Try it:
Show each line of the material below that contains the string "value". Case counts.

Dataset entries
========================

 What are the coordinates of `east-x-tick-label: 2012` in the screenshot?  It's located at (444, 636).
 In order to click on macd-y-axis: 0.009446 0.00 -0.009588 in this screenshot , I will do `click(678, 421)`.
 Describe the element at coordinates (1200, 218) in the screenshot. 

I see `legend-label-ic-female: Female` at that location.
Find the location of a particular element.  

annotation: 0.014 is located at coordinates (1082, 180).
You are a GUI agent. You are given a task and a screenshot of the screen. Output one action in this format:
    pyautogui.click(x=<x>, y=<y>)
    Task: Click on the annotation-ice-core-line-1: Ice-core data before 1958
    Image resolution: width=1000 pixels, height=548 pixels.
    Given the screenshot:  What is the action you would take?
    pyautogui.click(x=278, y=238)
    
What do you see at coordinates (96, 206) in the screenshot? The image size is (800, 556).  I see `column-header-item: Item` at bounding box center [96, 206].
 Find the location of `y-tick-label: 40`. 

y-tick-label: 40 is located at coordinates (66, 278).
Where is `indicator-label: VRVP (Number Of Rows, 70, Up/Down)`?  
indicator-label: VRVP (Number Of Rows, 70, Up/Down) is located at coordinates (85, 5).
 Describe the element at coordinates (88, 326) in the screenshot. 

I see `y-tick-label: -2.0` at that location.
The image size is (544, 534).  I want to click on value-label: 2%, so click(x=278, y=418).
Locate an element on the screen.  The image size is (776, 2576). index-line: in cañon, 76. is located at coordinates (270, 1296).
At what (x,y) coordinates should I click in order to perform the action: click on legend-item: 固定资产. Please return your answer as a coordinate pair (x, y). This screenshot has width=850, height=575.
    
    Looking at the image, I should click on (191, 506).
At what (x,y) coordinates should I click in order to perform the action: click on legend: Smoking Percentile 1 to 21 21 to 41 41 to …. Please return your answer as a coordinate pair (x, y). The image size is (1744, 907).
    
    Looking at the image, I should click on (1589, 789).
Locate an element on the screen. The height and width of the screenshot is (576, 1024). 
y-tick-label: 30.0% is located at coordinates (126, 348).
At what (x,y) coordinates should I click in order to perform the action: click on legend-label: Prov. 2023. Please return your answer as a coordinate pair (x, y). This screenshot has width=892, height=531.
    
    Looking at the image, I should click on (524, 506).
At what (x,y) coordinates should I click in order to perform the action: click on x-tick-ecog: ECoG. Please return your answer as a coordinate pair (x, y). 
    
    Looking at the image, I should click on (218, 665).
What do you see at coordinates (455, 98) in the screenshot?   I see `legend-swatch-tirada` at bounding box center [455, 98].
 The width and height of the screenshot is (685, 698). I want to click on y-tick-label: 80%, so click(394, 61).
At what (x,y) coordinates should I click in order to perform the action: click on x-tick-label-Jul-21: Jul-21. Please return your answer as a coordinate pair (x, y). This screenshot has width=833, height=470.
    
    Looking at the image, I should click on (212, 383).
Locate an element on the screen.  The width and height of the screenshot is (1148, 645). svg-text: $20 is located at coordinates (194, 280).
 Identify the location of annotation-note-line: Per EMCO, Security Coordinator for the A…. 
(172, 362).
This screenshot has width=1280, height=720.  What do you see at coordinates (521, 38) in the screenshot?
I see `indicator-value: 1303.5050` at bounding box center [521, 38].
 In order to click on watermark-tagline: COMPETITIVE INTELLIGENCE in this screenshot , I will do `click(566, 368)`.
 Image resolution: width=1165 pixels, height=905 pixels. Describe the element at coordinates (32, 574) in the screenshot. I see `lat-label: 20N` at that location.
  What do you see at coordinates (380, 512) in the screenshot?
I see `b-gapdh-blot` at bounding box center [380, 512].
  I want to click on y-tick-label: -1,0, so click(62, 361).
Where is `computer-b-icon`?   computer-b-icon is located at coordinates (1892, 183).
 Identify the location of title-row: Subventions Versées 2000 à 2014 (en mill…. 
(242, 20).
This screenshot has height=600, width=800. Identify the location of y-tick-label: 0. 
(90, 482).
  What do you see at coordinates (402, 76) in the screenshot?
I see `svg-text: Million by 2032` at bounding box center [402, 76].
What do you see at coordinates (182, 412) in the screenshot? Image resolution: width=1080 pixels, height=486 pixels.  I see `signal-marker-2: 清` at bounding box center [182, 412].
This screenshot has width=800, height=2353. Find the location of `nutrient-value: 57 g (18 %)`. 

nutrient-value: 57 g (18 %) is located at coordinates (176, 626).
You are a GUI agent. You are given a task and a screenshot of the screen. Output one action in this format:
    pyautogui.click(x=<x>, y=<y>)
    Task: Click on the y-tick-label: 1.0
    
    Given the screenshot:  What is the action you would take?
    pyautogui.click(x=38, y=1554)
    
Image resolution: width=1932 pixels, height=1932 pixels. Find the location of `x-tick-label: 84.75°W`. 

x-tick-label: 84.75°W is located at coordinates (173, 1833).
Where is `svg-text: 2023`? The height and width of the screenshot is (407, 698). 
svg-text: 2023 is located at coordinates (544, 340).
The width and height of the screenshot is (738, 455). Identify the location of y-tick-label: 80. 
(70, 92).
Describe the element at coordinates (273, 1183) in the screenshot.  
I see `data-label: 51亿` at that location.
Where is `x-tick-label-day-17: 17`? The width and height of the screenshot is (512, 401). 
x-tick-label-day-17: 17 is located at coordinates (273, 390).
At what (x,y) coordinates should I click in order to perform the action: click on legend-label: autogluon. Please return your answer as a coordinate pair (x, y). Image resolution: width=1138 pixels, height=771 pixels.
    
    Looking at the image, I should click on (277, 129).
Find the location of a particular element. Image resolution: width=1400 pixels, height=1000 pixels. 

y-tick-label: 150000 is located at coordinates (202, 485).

========================

Solution:
The image size is (544, 534).  I want to click on value-label: 2%, so click(x=278, y=418).
I see `indicator-value: 1303.5050` at bounding box center [521, 38].
This screenshot has width=800, height=2353. Find the location of `nutrient-value: 57 g (18 %)`. 
nutrient-value: 57 g (18 %) is located at coordinates (176, 626).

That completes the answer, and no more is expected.